- District Barshore
- Country: Pakistan
- Province: Balochistan
- Division: Pishin
- Established: 12th March, 2026
- Type: District Administration

Population
- • Total: 142,000

= Barshore =

Pakistani administrative area

Barshore, (Pashto: برښار, برښور), (Urdu: برشور), is a district in Balochistan, Pakistan. The town of Barshore serves as the administrative headquarter of the district.

On 12th March 2026, after approval of Government of Balochistan, the Board of Revenue issued a notification for the creation of Barshore, a separate district of Balochistan. MPA Asfand Yar Khan Kakar has been instrumental in creating the District.
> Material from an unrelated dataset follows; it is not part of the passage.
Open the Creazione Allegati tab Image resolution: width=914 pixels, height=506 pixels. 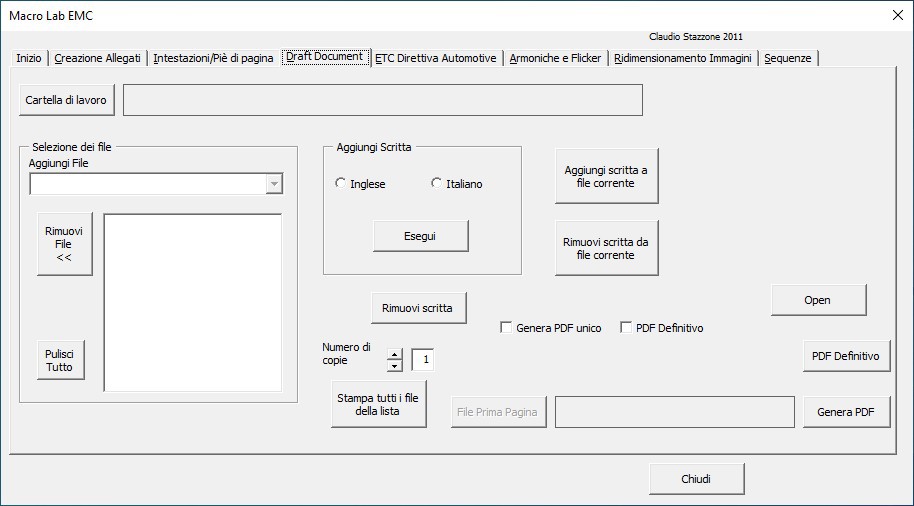pos(98,58)
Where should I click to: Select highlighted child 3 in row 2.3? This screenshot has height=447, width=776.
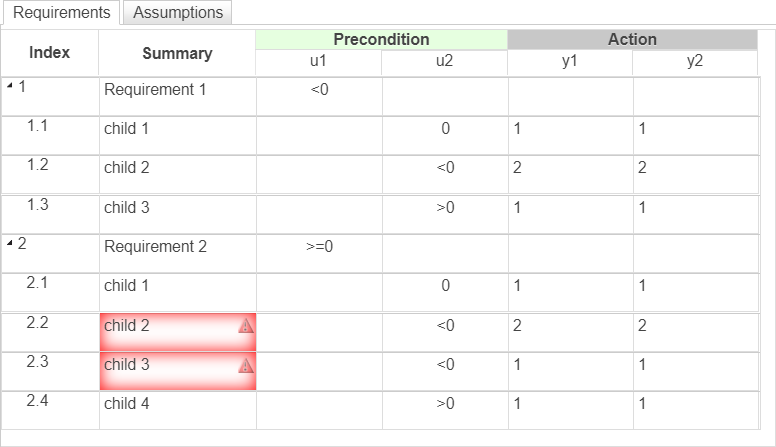170,366
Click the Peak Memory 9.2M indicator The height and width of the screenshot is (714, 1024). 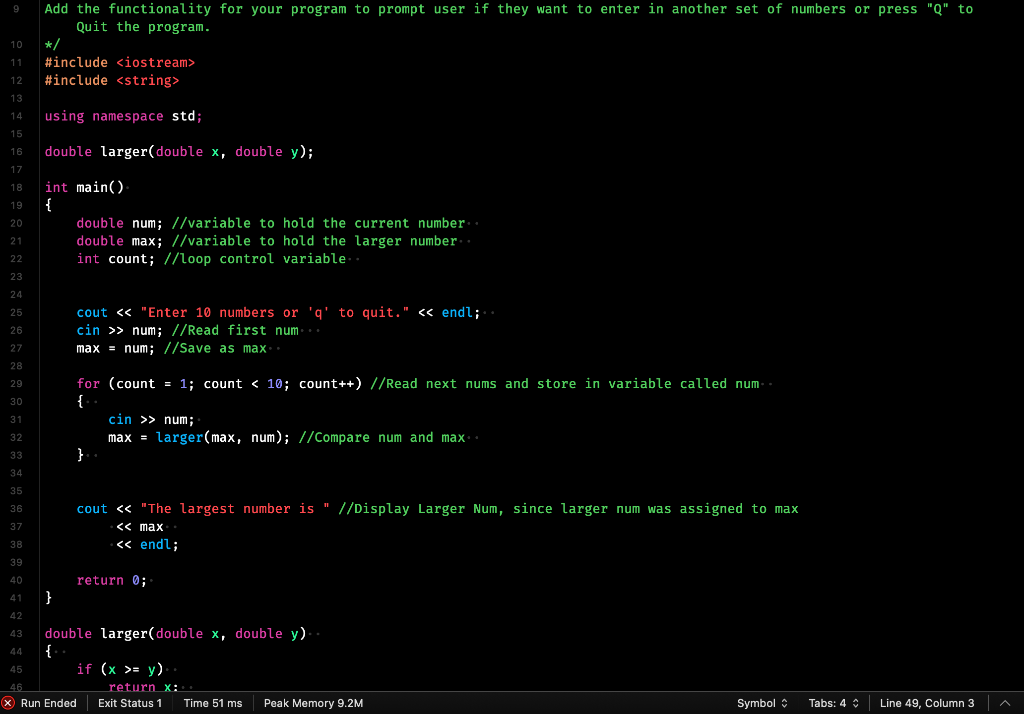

Flt Lt Khalid Shams, an officer of Pakistan Administrative Service, has been selected to establish the district and posted as its first Deputy Commissioner.

It covers an area of over 2,200 square kilometres. District Barshore is predominantly mountainous, with long, narrow valleys intersecting the terrain. At the northern end of the District, the great plateau of Toba Kakar Range drains northward to the Kadanai river in Afghanistan.

Area colored green represents District Bashore in the former Pishin District

==History==
Karezat and Barshore tehsils were separated from Pishin in 2022 to form the newly created Karezat District. However, on 22 November 2022, Tehsil Barshore was removed from the newly created district and merged again in the district Pishin via a notification.
== Earthquakes and droughts ==
The most recent drought, which spanned nearly six years from 1998 to 2004, is regarded as one of the worst in the recorded history of Pishin. Barshore tehsil was severely impacted by this drought, while Pishin tehsil experienced moderate effects.

== Population ==
The Kakar tribe is the largest tribe in the Quetta and Pishin districts. When Quetta-Pishin was a single district, the 1901 census recorded 35,452 Kakars, making up 53% of the Afghan population and 42% of the total indigenous population. The Taragharai (or Taraghzai ) clan is numerically the strongest in these districts. Most Taraghzai Kakars live in Pishin District, particularly in the Barshore valley, Toba Kakari and Karezat.

In 1901, Barshore Tehsil had a population of around 13,000, with the Barakzai Kakars being the largest group at 6,643, followed by the Ahmadkhail Kakars at 3,077, and the Sulemankhail Kakars at 3,055. According to the 1998 census, Barshore's population had grown to 95,132.